Firstly, Mari was developed within the walls of Weta to meet substantial 3D production needs for texturing. The quality levels needed for today’s CG work is daunting, requiring a robust system for handling multiple UV tiles at sizes upwards of 32K — that’s 32,768 x 32,768 pixels. That’s billboard resolution. To compound that, artists needed smart ways for masking areas, painting into different channels, and then viewing a proxy result with lighting and such to make sure things are working.
The Mari team diligently works toward meeting those demands.
With Mari 3, the most exciting advance, in my opinion, is the integration of a node-based workflow, which is a no-brainer — The Foundry, after all, is the company that brings us Nuke.
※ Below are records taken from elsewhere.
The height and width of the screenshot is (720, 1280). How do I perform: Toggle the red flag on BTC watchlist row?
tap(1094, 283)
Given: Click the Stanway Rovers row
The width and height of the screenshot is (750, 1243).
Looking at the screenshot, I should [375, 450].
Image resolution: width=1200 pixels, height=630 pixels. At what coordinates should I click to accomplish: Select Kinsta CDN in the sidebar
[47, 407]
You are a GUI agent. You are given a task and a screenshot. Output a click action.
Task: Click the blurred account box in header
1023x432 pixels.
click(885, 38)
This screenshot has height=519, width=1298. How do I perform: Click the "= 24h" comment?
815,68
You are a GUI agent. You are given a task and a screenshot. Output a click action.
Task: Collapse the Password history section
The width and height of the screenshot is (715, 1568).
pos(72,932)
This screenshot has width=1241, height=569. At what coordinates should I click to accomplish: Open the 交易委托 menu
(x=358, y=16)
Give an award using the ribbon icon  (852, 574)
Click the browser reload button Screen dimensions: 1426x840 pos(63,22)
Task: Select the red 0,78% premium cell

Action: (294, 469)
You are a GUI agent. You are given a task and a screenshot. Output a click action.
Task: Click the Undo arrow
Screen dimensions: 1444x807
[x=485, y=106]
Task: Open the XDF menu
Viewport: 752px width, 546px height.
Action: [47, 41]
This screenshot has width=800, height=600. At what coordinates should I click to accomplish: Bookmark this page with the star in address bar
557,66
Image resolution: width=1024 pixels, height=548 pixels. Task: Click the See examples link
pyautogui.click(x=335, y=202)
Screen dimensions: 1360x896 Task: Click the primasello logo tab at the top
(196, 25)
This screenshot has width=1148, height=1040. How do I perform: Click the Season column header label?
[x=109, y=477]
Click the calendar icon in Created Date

This procedural workflow, for me at least, is much more intuitive and non-destructive than the layer method, and like Nuke, Houdini, etc., you can make modifications and the changes will make their way downstream to the final results.
These nodes can be combined and saved into gizmos (as in Nuke), so that complex processes can be compressed into simpler controls — and then shared with others.
New to 3.2, they’ve added a Bake node that will bake the results up to that node and save it, alleviating potential heavy calculations if the entire script had to process. The node is aware of the state of upstream processes, so if something changes, it flags the artist of the change to indicate that rebaking should be done.
Generally, Mari archives your project with everything it needs, which makes for portability and sharing of files between artists. But in version 3, you can export particular pieces of sessions, including states of nodes, which can then be imported into new sessions. This removes the overhead of saving everything a project contains.
Mari now has shader support. Because Modo is in The Foundry family, the Mari shares a robust connectivity with Modo, and can use the Modo render for visualizing the textures. Modo procedurals are also supported. But The Foundry knows that there are other renderers that are prevalent in the industry — so support for Arnold, V-Ray, and Redshift shaders have been implemented. And for the gaming industry, Unreal is given some love, too.
I’m out of space, so quick round-up: Steady Stroke — like Lazy brush for ZBrush; Enhanced Texture Transfer, a point cloud-based workflow to transfer between models of different resolution, UVs, or even topology — can also extract displacement and height maps. And Pixar’s OpenSubDiv to paint on lighter models.
I bounce back and forth between Substance Painter ad Mari, depending on my needs. They both have benefits. But honestly, for serious film work, I think Mari still has a firm toe-hold, and if The Foundry keeps pushing advances like they did from 2 to 3, I think they are going to be there for a while.